DIRECTIONS: From the listing below, tally the lines that include "swatch". Return only the total.

DATA SUPPLIED:

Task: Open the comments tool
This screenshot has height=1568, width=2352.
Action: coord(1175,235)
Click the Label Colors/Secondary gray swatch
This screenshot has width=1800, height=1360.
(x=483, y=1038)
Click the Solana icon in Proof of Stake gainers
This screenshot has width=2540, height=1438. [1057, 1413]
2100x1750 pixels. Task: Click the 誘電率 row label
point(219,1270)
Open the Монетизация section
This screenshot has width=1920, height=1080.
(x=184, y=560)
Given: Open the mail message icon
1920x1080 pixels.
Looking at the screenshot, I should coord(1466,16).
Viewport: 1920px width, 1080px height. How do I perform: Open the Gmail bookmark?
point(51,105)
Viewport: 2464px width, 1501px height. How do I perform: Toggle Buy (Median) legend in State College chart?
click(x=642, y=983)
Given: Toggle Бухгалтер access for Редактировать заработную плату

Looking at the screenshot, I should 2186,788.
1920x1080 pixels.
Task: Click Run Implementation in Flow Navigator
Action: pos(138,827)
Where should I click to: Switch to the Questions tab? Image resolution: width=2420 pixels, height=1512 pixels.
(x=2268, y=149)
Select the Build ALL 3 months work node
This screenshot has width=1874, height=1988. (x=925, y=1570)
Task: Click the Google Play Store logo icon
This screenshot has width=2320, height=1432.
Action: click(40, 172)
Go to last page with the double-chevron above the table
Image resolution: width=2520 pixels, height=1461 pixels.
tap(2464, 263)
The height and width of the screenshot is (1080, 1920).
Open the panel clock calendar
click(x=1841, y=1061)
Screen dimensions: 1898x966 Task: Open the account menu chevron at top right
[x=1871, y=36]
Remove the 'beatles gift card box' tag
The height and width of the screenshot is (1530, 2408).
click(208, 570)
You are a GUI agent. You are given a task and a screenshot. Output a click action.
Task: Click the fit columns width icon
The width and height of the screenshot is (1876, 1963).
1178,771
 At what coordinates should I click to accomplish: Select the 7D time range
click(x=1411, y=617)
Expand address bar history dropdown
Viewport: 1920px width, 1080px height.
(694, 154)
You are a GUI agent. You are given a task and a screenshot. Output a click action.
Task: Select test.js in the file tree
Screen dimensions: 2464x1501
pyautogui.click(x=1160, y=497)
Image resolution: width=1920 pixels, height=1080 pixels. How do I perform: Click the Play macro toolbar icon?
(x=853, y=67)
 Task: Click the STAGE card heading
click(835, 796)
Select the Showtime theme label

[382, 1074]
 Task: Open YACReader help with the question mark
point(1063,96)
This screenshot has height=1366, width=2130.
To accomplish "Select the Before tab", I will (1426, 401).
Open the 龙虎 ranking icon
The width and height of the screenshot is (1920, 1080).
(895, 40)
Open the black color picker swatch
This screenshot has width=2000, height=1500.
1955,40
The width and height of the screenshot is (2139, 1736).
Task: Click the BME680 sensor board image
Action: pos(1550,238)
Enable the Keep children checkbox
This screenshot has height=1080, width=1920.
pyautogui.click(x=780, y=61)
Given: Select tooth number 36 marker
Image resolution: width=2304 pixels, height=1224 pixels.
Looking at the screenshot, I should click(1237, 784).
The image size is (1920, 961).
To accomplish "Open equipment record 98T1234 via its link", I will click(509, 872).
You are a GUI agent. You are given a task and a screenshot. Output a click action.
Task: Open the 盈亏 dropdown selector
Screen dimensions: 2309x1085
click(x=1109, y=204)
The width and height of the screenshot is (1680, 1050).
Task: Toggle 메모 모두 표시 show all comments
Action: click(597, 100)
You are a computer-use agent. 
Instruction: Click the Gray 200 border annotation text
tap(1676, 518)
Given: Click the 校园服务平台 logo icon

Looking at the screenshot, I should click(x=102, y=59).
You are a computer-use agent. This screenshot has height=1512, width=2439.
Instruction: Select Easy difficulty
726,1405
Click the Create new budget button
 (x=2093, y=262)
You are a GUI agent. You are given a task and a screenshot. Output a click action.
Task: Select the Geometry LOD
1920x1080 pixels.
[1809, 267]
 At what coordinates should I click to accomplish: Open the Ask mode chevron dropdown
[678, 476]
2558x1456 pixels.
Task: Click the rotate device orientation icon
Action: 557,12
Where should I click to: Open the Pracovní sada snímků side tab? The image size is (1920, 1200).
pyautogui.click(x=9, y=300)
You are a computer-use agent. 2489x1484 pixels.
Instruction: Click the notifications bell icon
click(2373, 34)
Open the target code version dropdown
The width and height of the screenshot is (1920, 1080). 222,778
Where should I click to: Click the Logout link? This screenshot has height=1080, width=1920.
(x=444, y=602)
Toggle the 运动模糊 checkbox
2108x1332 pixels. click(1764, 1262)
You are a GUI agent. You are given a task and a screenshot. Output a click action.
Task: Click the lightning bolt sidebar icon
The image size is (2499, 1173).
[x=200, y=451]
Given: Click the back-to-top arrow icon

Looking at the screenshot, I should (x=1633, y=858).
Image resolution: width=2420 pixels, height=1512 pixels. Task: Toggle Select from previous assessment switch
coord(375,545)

RESPONSE: 2